### ABOUT THIS TASK:
Would you reproduce exactly the lines below from the one holding "Given: Visit Jen's Tumblr link in sidebar" through the one holding "Select the Superga", inclusive, and no others?

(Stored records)
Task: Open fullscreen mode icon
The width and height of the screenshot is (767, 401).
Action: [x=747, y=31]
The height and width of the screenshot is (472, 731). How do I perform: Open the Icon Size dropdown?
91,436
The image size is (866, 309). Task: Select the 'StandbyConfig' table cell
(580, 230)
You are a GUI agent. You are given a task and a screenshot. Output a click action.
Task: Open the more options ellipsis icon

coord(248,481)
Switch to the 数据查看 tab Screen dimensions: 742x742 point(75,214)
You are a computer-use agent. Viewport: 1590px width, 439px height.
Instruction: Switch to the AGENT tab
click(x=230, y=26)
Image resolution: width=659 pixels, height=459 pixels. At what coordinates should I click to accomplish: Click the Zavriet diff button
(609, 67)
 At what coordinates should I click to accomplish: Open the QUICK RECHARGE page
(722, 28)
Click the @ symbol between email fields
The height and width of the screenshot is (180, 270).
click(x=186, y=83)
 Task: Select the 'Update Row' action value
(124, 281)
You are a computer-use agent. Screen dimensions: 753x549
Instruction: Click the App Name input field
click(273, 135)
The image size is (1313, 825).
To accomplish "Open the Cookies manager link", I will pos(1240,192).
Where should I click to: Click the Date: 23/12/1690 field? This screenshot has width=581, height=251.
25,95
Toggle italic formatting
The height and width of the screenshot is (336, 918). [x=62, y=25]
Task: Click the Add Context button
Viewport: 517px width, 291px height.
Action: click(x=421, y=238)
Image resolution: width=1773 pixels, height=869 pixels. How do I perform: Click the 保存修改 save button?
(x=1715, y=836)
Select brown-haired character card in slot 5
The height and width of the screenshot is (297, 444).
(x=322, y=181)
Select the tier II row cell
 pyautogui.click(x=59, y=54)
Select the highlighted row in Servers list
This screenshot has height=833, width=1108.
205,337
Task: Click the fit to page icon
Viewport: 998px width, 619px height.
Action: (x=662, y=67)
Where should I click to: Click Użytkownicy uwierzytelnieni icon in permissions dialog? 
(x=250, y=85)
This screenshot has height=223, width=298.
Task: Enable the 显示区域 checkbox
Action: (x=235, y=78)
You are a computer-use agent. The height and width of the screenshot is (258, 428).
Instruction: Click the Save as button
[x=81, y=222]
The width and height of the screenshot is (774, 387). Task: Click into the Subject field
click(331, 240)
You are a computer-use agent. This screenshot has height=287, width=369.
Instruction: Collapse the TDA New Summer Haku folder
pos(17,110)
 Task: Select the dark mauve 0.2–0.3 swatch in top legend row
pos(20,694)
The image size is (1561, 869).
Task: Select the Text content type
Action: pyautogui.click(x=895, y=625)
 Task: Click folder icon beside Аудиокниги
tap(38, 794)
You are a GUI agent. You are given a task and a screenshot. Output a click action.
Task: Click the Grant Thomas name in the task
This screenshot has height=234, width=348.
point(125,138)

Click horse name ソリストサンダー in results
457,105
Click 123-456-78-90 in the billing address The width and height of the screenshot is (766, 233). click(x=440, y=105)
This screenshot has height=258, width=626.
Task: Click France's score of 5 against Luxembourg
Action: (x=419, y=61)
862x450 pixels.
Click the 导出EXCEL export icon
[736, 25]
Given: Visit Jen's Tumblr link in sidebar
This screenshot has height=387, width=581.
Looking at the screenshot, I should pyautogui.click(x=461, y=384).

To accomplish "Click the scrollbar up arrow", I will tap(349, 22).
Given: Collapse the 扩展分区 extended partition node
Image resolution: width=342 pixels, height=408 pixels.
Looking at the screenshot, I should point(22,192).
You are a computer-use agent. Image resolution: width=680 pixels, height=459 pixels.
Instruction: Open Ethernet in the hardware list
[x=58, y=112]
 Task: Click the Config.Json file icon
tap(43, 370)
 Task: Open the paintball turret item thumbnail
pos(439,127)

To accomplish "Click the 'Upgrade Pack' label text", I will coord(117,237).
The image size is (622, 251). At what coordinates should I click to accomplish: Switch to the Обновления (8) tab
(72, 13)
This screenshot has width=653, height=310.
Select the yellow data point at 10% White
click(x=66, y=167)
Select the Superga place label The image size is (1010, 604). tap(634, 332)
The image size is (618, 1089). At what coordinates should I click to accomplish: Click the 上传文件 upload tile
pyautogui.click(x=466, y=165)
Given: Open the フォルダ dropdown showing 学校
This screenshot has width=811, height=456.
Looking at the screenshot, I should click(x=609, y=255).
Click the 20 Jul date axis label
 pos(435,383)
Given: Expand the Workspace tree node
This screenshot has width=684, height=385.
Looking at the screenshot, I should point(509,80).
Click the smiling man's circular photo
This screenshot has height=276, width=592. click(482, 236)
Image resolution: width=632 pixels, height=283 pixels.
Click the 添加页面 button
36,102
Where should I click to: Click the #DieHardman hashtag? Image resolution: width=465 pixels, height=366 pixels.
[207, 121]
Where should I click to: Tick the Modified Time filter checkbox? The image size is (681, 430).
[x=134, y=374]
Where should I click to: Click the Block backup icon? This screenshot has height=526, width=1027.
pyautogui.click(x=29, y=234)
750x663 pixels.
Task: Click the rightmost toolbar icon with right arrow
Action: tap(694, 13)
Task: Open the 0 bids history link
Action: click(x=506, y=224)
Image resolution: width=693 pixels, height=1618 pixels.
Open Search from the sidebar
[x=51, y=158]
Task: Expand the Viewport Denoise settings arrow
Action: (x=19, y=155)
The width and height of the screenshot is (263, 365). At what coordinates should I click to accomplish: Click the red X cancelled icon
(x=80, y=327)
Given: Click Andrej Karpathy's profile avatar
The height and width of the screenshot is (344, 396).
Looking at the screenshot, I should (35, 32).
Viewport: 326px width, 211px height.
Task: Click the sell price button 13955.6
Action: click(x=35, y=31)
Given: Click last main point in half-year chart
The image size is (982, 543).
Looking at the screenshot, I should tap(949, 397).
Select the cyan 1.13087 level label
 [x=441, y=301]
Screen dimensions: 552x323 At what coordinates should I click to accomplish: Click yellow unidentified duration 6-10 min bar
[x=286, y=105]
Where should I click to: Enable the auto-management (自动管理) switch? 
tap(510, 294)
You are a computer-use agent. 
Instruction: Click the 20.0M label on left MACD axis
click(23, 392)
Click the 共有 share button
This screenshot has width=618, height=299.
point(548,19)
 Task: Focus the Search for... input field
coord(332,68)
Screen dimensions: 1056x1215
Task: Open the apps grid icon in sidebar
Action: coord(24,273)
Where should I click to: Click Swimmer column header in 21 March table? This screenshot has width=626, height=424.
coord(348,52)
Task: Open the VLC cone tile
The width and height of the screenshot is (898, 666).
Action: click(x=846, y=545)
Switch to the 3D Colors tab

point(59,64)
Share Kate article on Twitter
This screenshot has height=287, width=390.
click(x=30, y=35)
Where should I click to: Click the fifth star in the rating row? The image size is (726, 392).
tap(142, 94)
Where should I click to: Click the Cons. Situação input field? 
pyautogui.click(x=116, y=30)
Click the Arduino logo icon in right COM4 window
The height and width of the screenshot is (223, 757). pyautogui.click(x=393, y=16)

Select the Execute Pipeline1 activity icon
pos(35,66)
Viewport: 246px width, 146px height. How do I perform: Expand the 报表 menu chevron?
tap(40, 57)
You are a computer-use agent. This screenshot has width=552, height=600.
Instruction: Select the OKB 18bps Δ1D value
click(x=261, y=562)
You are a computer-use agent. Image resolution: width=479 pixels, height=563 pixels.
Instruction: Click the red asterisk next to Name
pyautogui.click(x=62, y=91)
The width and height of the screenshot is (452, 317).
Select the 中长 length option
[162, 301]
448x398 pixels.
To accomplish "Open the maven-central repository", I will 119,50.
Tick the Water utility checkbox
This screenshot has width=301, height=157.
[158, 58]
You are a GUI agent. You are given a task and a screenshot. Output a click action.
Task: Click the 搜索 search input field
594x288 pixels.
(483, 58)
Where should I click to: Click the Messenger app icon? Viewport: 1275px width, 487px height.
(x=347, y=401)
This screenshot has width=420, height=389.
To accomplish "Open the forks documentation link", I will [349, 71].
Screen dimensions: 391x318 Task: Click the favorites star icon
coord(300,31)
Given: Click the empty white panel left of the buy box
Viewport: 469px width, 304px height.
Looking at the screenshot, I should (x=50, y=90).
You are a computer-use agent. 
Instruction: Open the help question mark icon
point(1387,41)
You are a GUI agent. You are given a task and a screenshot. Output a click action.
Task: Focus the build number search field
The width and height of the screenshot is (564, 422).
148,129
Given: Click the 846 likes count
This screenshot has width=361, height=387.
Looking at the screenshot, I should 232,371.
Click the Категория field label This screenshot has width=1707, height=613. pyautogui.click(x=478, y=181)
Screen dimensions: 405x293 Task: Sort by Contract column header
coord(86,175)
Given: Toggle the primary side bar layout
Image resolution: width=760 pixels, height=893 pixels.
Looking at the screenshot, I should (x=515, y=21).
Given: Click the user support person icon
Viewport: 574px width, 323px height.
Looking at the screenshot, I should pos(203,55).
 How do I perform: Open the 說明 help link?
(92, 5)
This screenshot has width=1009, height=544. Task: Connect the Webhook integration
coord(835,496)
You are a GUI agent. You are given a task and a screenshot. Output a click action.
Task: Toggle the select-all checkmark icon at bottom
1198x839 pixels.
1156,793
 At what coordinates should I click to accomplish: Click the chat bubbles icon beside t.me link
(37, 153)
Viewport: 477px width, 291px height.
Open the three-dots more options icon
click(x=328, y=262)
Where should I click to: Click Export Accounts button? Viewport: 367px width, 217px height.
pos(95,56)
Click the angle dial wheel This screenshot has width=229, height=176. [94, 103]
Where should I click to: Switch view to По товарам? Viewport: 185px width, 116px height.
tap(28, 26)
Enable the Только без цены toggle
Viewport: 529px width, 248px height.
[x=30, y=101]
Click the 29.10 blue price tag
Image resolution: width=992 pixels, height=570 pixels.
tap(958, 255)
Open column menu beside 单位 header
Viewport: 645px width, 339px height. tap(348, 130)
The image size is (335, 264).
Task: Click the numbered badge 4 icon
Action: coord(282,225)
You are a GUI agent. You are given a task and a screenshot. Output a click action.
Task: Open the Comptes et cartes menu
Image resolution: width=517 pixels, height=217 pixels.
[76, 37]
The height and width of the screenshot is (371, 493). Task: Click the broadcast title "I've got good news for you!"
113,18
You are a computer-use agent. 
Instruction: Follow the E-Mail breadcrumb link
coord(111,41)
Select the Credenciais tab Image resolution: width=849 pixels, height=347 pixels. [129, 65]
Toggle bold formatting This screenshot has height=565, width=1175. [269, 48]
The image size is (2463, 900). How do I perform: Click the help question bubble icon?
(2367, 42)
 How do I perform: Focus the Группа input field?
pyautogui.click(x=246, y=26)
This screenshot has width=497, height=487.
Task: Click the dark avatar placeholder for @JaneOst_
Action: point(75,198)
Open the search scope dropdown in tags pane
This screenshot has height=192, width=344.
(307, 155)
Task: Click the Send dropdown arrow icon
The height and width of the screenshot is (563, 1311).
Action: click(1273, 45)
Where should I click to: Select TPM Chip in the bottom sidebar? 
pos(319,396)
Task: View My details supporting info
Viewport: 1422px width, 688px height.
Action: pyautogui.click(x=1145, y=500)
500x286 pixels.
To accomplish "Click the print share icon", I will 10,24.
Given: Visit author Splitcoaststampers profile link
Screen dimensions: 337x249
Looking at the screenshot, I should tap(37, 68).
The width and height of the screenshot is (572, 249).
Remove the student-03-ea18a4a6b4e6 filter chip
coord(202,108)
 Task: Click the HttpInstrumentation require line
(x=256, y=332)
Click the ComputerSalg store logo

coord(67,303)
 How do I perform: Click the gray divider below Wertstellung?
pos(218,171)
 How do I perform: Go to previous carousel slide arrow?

### SOLUTION TO THIS EXERCISE:
Given: Visit Jen's Tumblr link in sidebar
This screenshot has height=387, width=581.
Looking at the screenshot, I should pyautogui.click(x=461, y=384).

To accomplish "Click the scrollbar up arrow", I will tap(349, 22).
Given: Collapse the 扩展分区 extended partition node
Image resolution: width=342 pixels, height=408 pixels.
Looking at the screenshot, I should point(22,192).
You are a computer-use agent. Image resolution: width=680 pixels, height=459 pixels.
Instruction: Open Ethernet in the hardware list
[x=58, y=112]
 Task: Click the Config.Json file icon
tap(43, 370)
 Task: Open the paintball turret item thumbnail
pos(439,127)

To accomplish "Click the 'Upgrade Pack' label text", I will coord(117,237).
The image size is (622, 251). At what coordinates should I click to accomplish: Switch to the Обновления (8) tab
(72, 13)
This screenshot has width=653, height=310.
Select the yellow data point at 10% White
click(x=66, y=167)
Select the Superga place label The image size is (1010, 604). tap(634, 332)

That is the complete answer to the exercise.